Symbian^3 To Be On Devices In Q3
The Symbian Foundation launched Symbian^3 an entirely open source platform. As of February 4, 2010, Symbian Foundation converted the platform to an open source license. It doesnt look like much from the screenshots, but to be fair it is not completed yet. S^3 is expected to be “feature complete” by the end of Q1. The company claims some major upgrades have been made to the OS and they do sound good:
- HDMI support (High-Definition Multimedia Interface) which enables users to plug their phone into a TV and watch a high-definition movie at 1080p quality without a Blu-ray player.
- Music store integration embedded within the radio enables users to identify a song and learn more about it.
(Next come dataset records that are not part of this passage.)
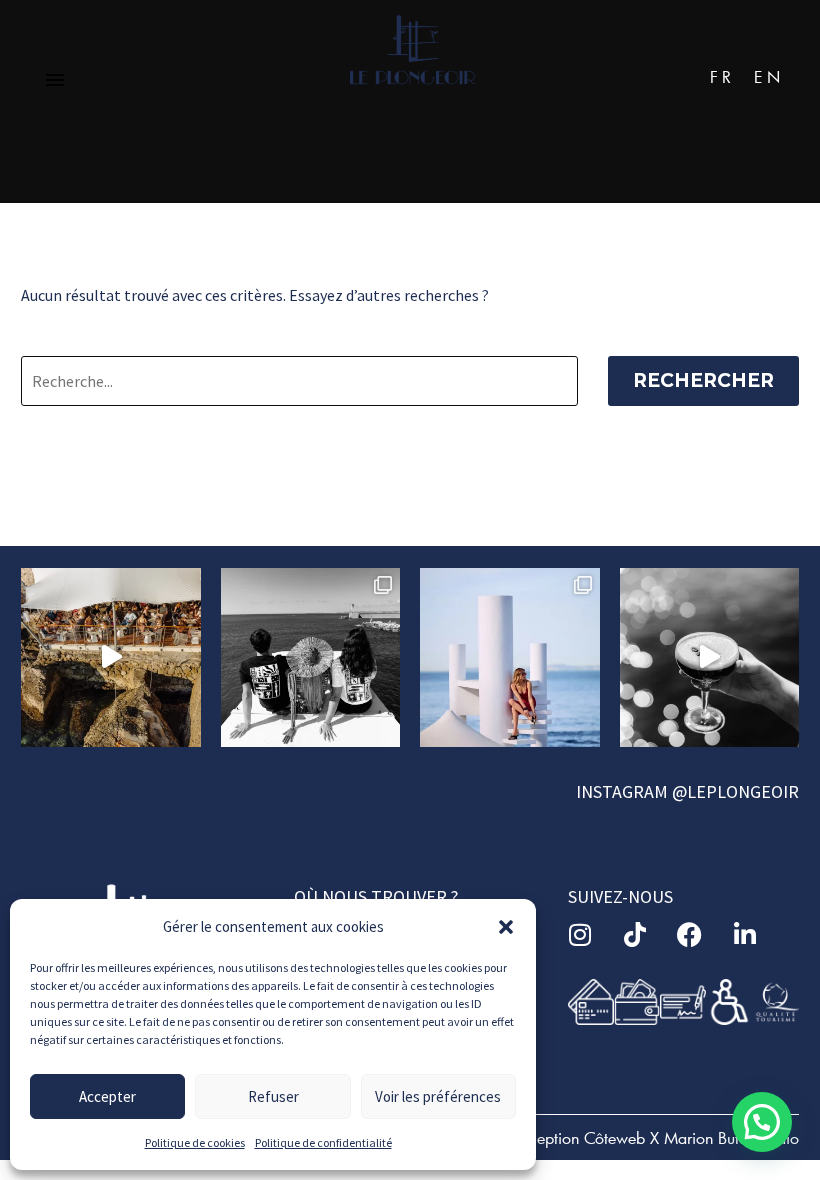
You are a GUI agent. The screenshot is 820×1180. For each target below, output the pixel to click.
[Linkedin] (745, 934)
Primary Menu (55, 80)
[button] (506, 927)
The addition of a “buy now” button, which links with the user’s chosen music store, makes purchasing easy.
- More efficient memory management and the ability to run even more applications simultaneously
- A new 2D and 3D graphics architecture delivers a faster and more responsive user interface. Combined with industry-standard OpenGL ES, the new architecture also claims to be better for high performance gaming.
- The networking architecture is 4G ready and supports more network-dependent applications and Internet services like VoIP and media content streaming.
- One-click connectivity for all applications greatly simplifies the process of connecting to the Internet, without interrupting the user.
- New global settings allow the user to configure platform-wide behaviour, for example ensuring the device automatically switches from cellular to WLAN when a free WLAN network is available.
- Usability enhancements such as a direct single tap and gestures such as “pinch-to-zoom” have been enabled.
- The Homescreen supports multiple pages of widgets and a simple flick gesture to move between them.
Lee M. Williams, Executive Director of the Symbian Foundation, said, “Now that it is fully open source, the door is open to individual contributors, device creators and third-party developer companies, as well as other organizations, to create more compelling products and services than ever before. We are now looking to build on this momentum and remain on course to complete S^4 later this year.” The developer experience has been greatly improved, the company claims.